--- Passage to read ---

▼▼▼

Pattern 22 — Code Execution
Code Execution has the LLM generate code in a programming language or DSL, and an external system (typically a sandbox) executes it.
Problem
Tool Calling fits when a function takes a small list of parameters. It breaks down when the function expects a long DSL string: graph-drawing (Matplotlib, Mermaid), image annotation (ImageMagick), or database queries (SQL). LLMs are also bad at directly producing graphs and annotated images, but they're good at writing the code that produces them.
Solution
LLM emits the DSL, postprocessor sends it to the executor, result returned. For database updates, have the LLM produce SQL and send it as a single transaction. Don't ask the LLM to maintain integrity.
Combine with ReAct so some interleaved steps are code execution.
Example: Basketball Tournament Bracket
LLM emits Graphviz DOT for the matchups:
**Input**:
Saturday, March 29, 2025 (Elite Eight)
(1) Florida 84, (3) Texas Tech 79
(1) Duke 85, (2) Alabama 65
...
**Output**:
"Florida" -> "Texas Tech" [label="84-79"]
"Duke" -> "Alabama" [label="85-65"]
"Auburn" -> "Michigan State" [label="70-64"]
"Houston" -> "Tennessee" [label="69-50"]
subgraph cluster_elite_eight {
label = "Elite Eight"
{rank = same; "Texas Tech"; "Alabama"; "Michigan State"; "Tennessee"; }
}
Save and execute:
dot -Grankdir=LR -Tpng tournament.dot -o tournament.png
Considerations
Sandboxing is the first concern. Containers (Docker), VMs, or specialized runtimes; constrain CPU, memory, network, time; monitor for infinite loops. Validate before execution: syntax check, static analysis, formal correctness checking. Even sandboxes have escape vectors, so keep base images patched. Reflect on failures: compiler or runtime errors flow back to the LLM as feedback for a retry. Code Execution works best when the generated code is a narrow DSL with a parser (Graphviz DOT). Narrower target means more reliable LLM output.
References: CodeT5 (Wang et al. 2021); AlphaCode, Codex, StarCoder; Hyunh and Lin 2025 (LLM code-gen survey); HumanEval (Chen et al. 2021). Claude uses Mermaid for diagrams; Gemini generates Pandas code for financial analysis.
Pattern 23 — Multiagent Collaboration
Multiagent Collaboration orchestrates specialized single-purpose agents in human-organization-like structures (hierarchies, peer-to-peer networks, markets) to solve complex tasks beyond a single LLM call.

▲▲▲

--- Provided records ---
▼▼▼

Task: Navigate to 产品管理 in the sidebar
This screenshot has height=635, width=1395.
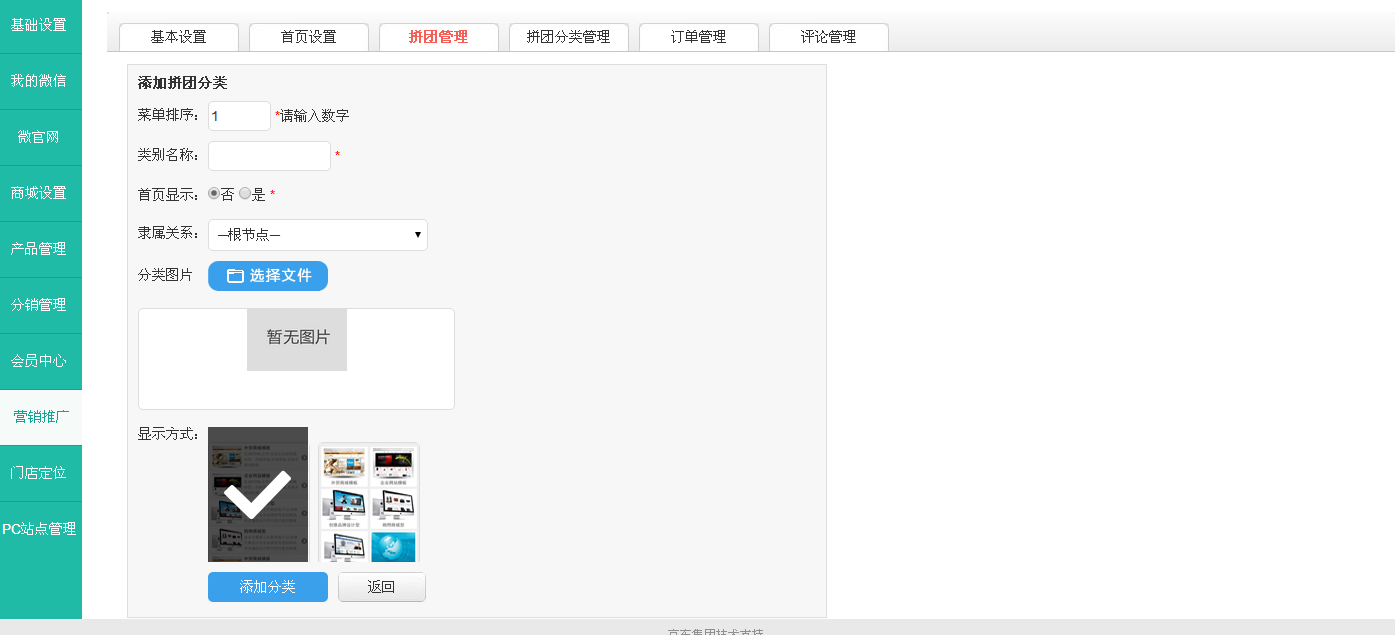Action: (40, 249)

▲▲▲
▼▼▼

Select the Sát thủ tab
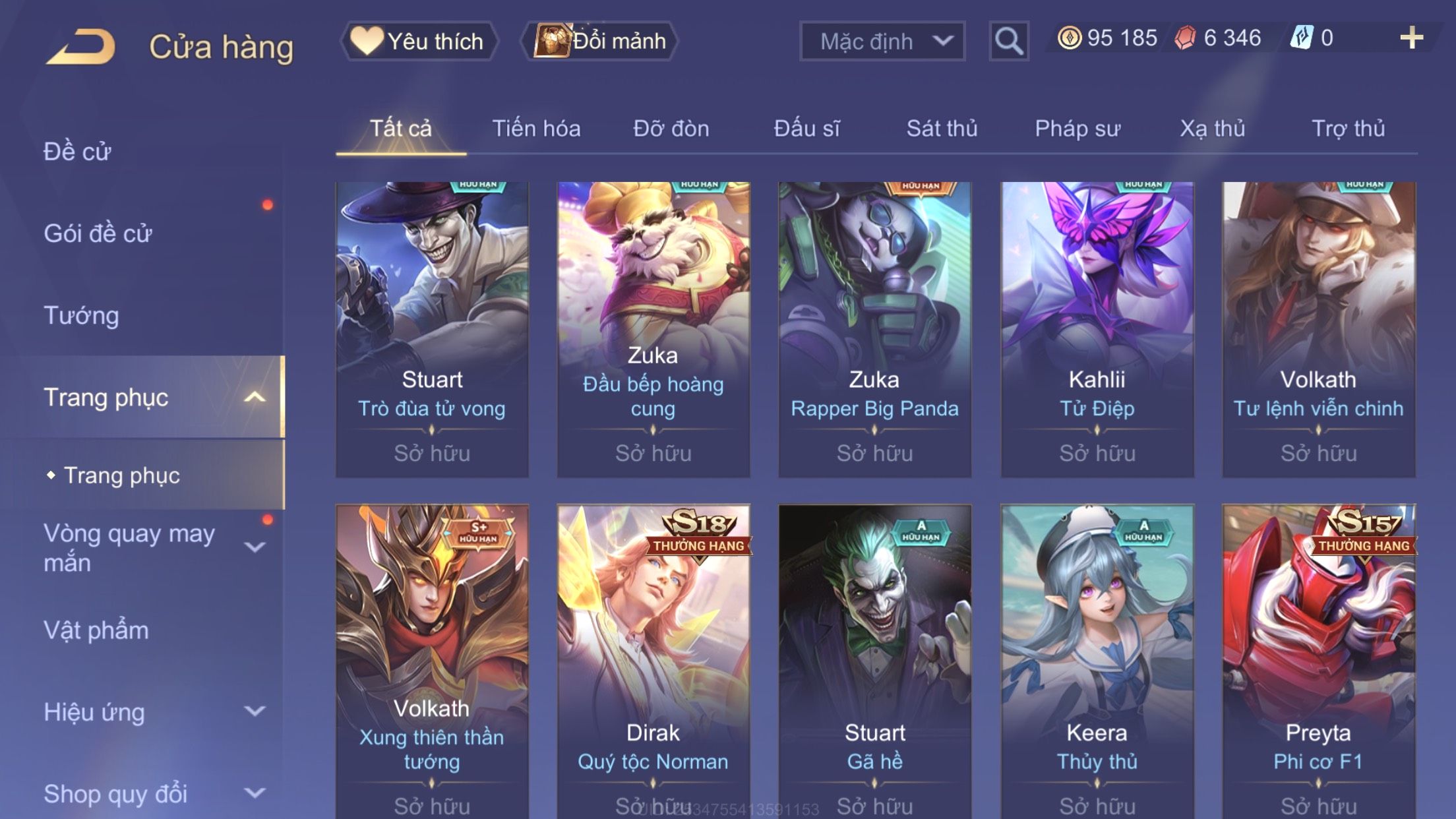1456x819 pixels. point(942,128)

▲▲▲

--- What this task involves ---
For each statement about the passage on code execution, say yes or no to whether it agrees with the passage, and quote the passage's deciding words. (a) For database updates, the LLM should be trusted to maintain integrity. (b) Compiler or runtime errors are passed back to the LLM so it can try again. (c) A narrower target language makes the LLM's output less reliable. The items have nothing to do with this exercise.

--- Output of the exercise ---
(a) No: "Don't ask the LLM to maintain integrity."
(b) Yes: "compiler or runtime errors flow back to the LLM as feedback for a retry"
(c) No: "Narrower target means more reliable LLM output."